Thank you for your thoughtful comments, and thorough notes on how we can improve our writing. We will incorporate these suggested edits and upload them in our revisions. Below, we address each comment. Due to space constraints, we address questions in our following comment.

[W1, W2] Clarity of Methods Description in Sections 2-4

We provide these revisions in our updated draft. Below, we clarify a few of these points.

  • Line 196: Our method uses expected answers from multiple human annotators to simulate each annotator’s interactions with the LLM and their preferences over different responses. Thus, we discuss other methods of using multiple human annotators in RLHF training here. These methods do not simulate interactions from these multiple human judgments.
  • Line 208: We clarify that these answer sets are sourced from multiple human annotators. We also provide a reference to our dataset descriptions (Section 4: Experiments) where the annotation setups are described in detail.

[W2] Grammatical issues

Thank you for identifying these errors! We have revised each in our updated draft.

[W3] Clarifying Questions versus Multi-Answer responses

We agree the task of determining when Clarifying Questions versus Multi-Answer responses are appropriate is an important line of inquiry. There have been some prior efforts [1] demonstrating that users prefer systems to ask Clarifying Questions responses over Multi-Answer responses about twice as frequently; however, there has been limited work analyzing when this is the case or building systems to determine which response is more appropriate. Ultimately, we agree that systems should be able to predict either response type based on what is most appropriate for the specific setting, user, and query. While this is an important line of inquiry for future work, here we focus solely on the task of generating clarifying questions.

[1] Asking Clarification Questions to Handle Ambiguity in Open-Domain QA

  • Dongryeol Lee, Segwang Kim, Minwoo Lee, Hwanhee Lee, Joonsuk Park, Sang-Woo Lee, Kyomin Jung
  • EMNLP 2023 Findings

[W4] No experiment involving training a model directly on multi-turn QA dialogues. Instead, the authors only experiment with combining the weights of two separate models.

As we note in Section 5, model merging is an efficient alternative to training an additional model from scratch on the full multi-turn dialogues, and we expect only a minor gain in performance with training another model rather than merging (Wortsman et al., 2022). We also note recent works that propose methods that could yield even greater performance gains than training from scratch over the full dialogues. We chose to use parameter merging in our experiments for the following two reasons: We expect such improvements from training from scratch or using mixture-of-experts models to be orthogonal to the methods proposed in this work for assigning preferences over clarifying questions. The results from parameter merging are sufficient for demonstrating that performance gains over the Direct-Answer SFT baseline are not simply due to the increased parameter count from using separate models for each conversation turn, as merging to a single joint model still outperforms these methods.

[W5] Evaluation Metric in Section 5.1

In Section 5.1, our Direct-Answer Accuracy metric directly evaluates whether systems are able to ask clarifying questions when they are necessary and directly answer user queries when they are not. This metric differs slightly from simply evaluating binary classification accuracy of determining whether or not the query is ambiguous, as clarifying questions often helps systems recover correct answers to unambiguous questions as well (as demonstrated in the our main results in Table 1). To account for this, Direct-Answer Accuracy also rewards systems for asking clarifying questions for unambiguous queries if it would otherwise get the question wrong. We include examples of such instances Table 12.

评论

We provide responses to questions here, and address the remaining questions in the following comment.

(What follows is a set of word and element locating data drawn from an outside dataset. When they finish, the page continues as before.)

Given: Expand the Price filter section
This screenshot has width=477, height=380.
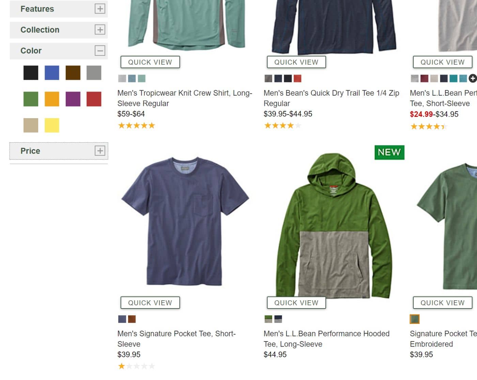Looking at the screenshot, I should click(x=99, y=151).
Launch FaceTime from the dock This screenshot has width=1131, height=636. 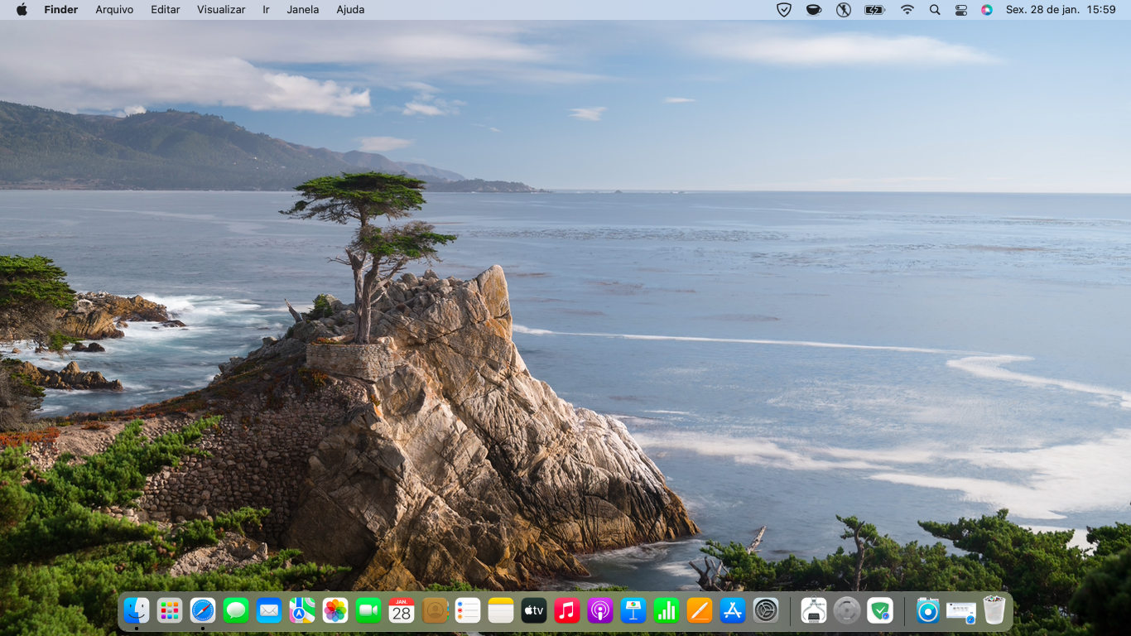coord(368,611)
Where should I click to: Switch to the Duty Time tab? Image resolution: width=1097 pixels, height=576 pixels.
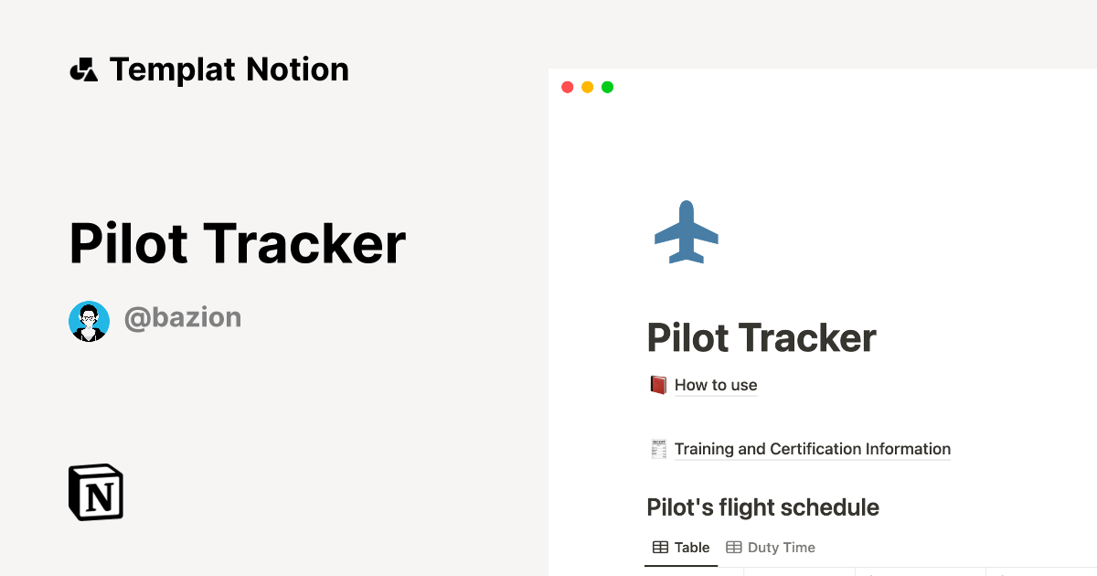pyautogui.click(x=781, y=547)
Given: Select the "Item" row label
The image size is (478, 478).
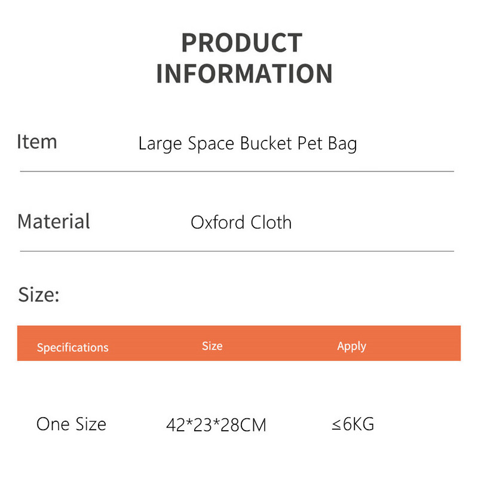Looking at the screenshot, I should [x=37, y=142].
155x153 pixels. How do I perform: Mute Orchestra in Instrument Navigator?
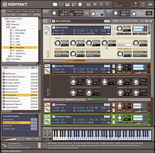point(36,126)
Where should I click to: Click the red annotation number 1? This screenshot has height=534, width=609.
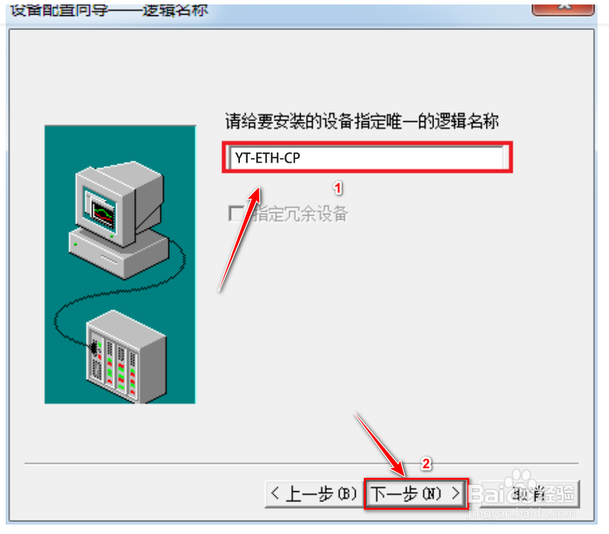338,188

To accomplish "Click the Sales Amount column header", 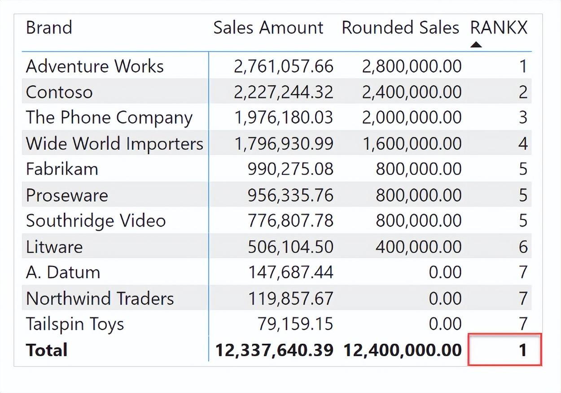I will click(x=268, y=28).
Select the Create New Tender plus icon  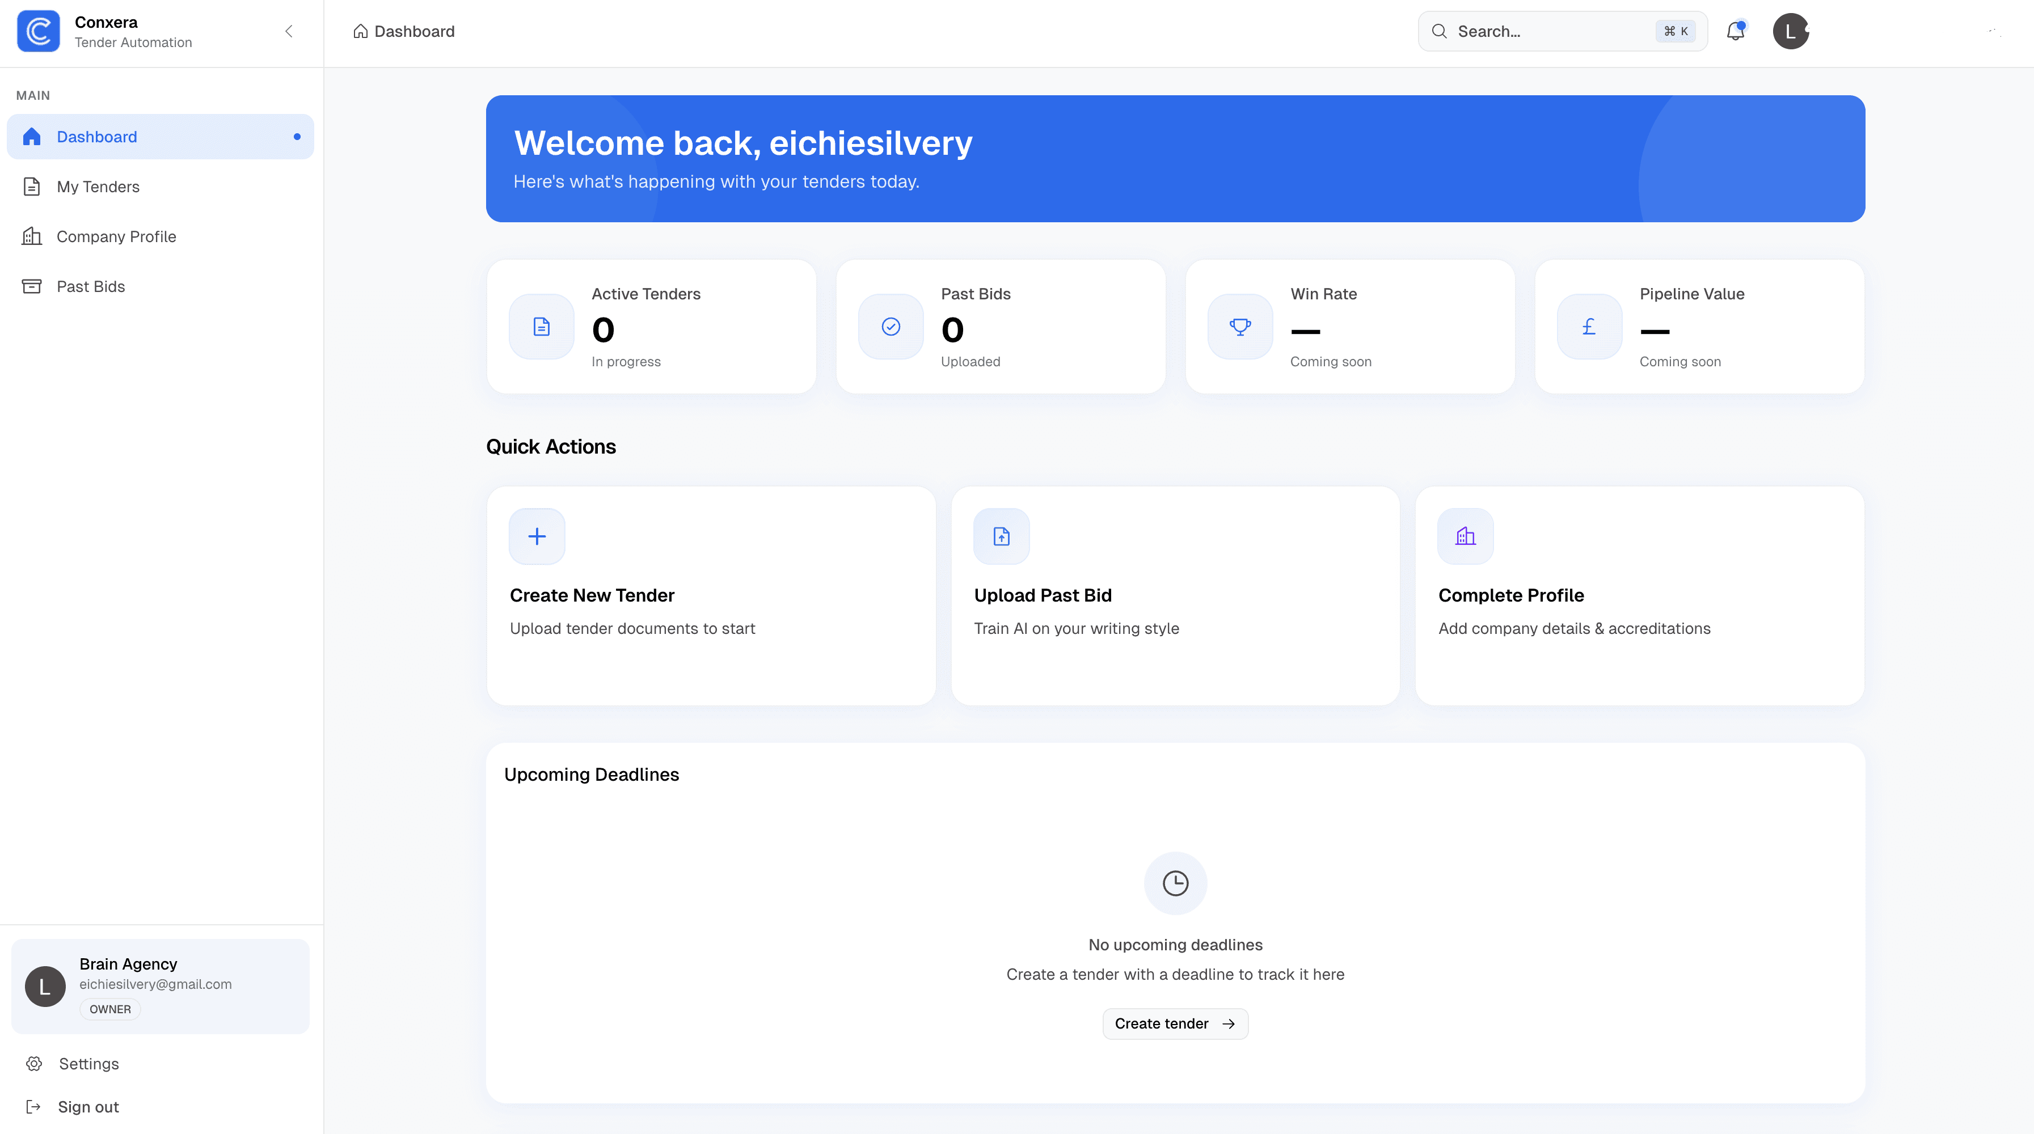536,536
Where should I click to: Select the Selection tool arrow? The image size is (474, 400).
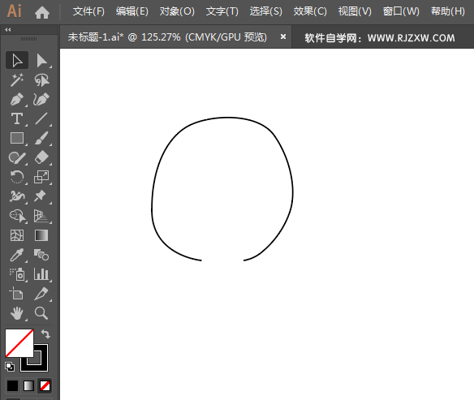point(17,60)
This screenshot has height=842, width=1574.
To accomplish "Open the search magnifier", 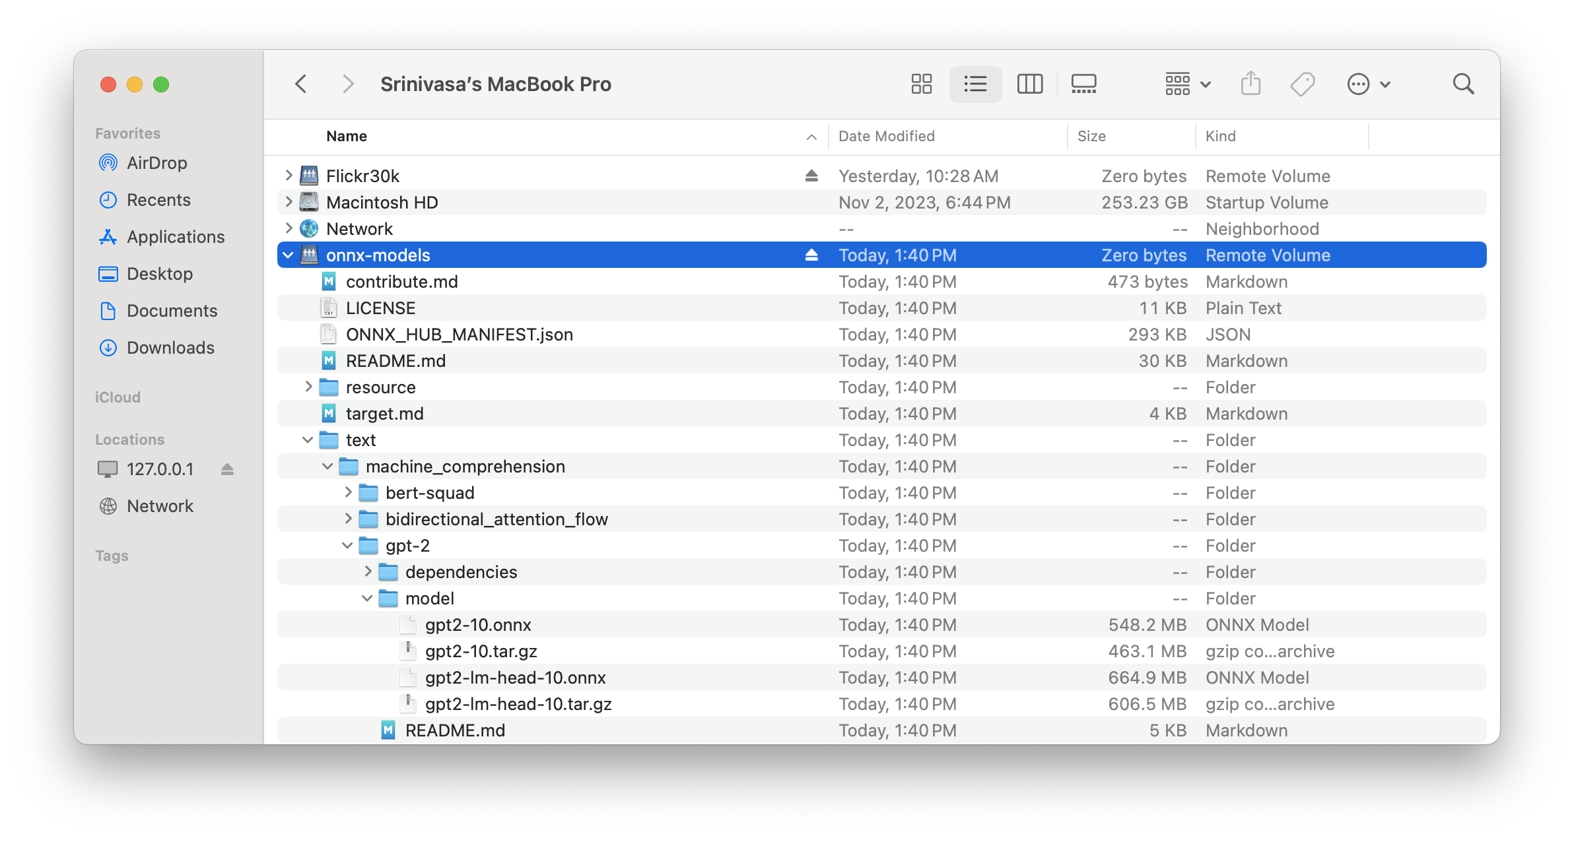I will [1463, 84].
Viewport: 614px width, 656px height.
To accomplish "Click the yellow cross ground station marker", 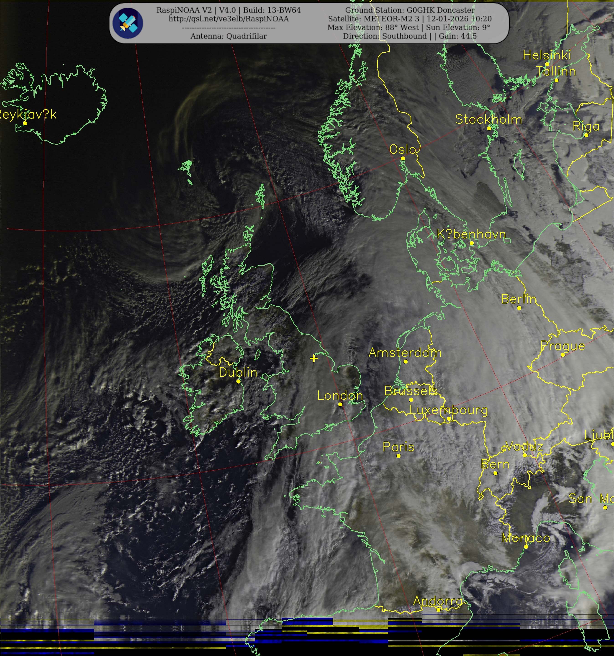I will pyautogui.click(x=314, y=358).
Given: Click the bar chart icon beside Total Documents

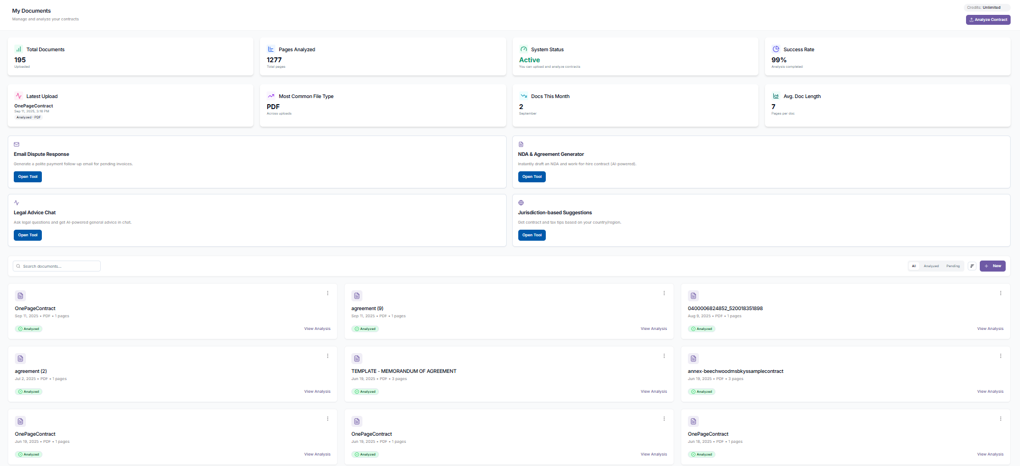Looking at the screenshot, I should 19,49.
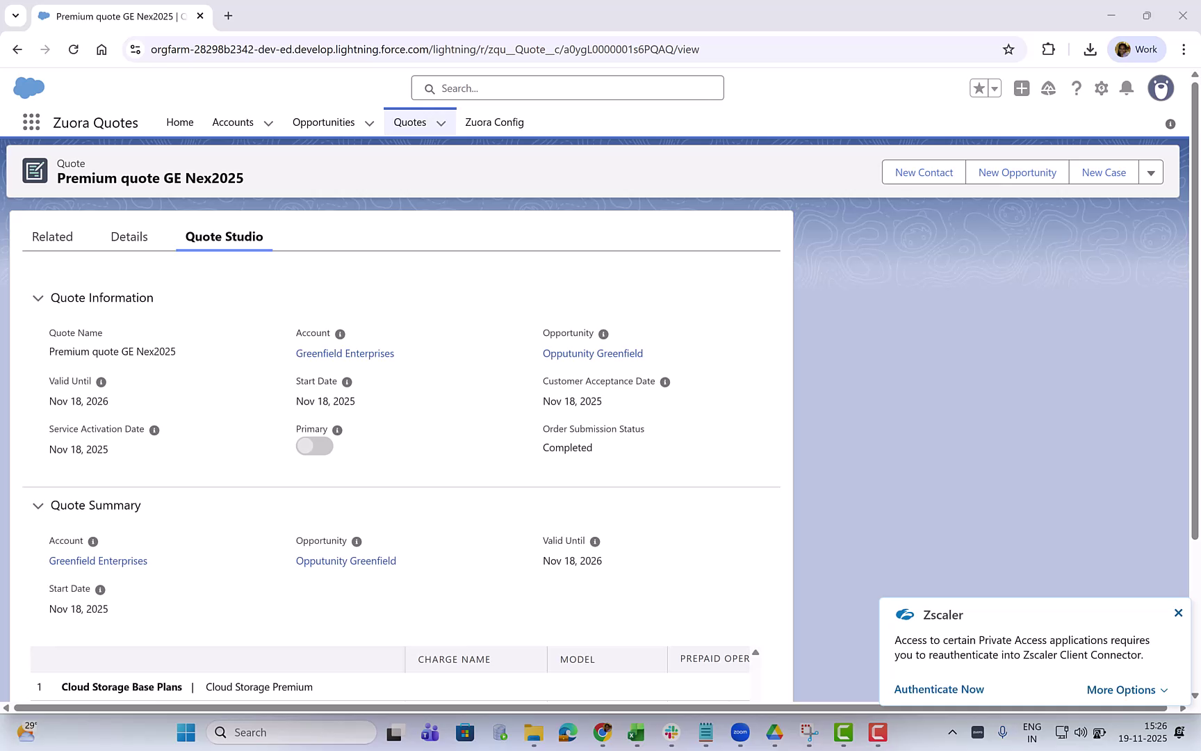The image size is (1201, 751).
Task: Collapse the Quote Summary section
Action: [38, 506]
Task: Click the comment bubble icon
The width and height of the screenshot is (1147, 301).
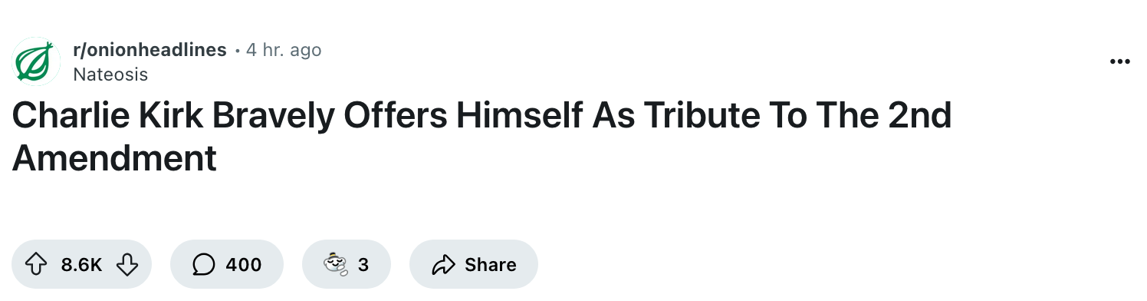Action: 203,265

Line 164: Please clarify “We prompt GPT-4 to abstain from providing a clarifying answer a_i if it judges that none exists, in which case we count the resulting target answer prediction r_next^i as incorrect.”

Our prompt for simulating users’ clarifying answers (provided in Table 11) instructs GPT-4 to abstain from providing a Clarifying Answer for a given (Input Question, Clarifying Question, Expected Answer) pair if there is no Clarifying Answer that makes sense by generating “None” in lieu of of the Clarifying Answer. This happens when the clarifying question does not address the ambiguity in the query, hence the resulting expected answer predictions are considered incorrect during evaluation. Here is an example from our LLAMA3 Clarify DPO:

  • Input Question: When is episode 113 of dragon ball super coming out for its original airdate?"
  • Clarifying Question: Which episode of Dragon Ball Super are you referring to?
  • Expected Answer: June 1, 2019
  • GPT-4 Predicted Clarifying Answer: None
  • Explanation: The question is ambiguous because the answer is different for the English and Japanese language releases, but the clarifying question does not address this. The expected answer in this case is the Japanese air date, but GPT-4 abstains from providing the clarifying answer since the question is not correctly addressing the ambiguity.

Line 245: What is “EM accuracy”?

EM accuracy is the standard metric for evaluating Open-Domain established in [1]. This measures exact string match accuracy of the predicted answer against the gold after normalizing for casing, whitespace, etc. We will cite and clarify this in our revisions.

[1] Reading Wikipedia to Answer Open-Domain Questions

  • Danqi Chen, Adam Fisch, Jason Weston, Antoine Bordes
  • ACL 2017

Lines 299: What does “if it determines one exists” mean and when can this happen?

See our response to Line 164 above, where we clarify this point.

Line 312: Please clarify “generate its greedy answer with temperature T = 0.0 and sample an answer with T = 1.0”.

To generate a set of model-identified feasible answers, we select a 5-shot prompt and sample twice from the model to identify two possible answers: once with temperature T=0 (Greedy) and once with temperature T=1. We then repeat this process for multiple 5-shot prompt to generate the full model-identified feasible answers.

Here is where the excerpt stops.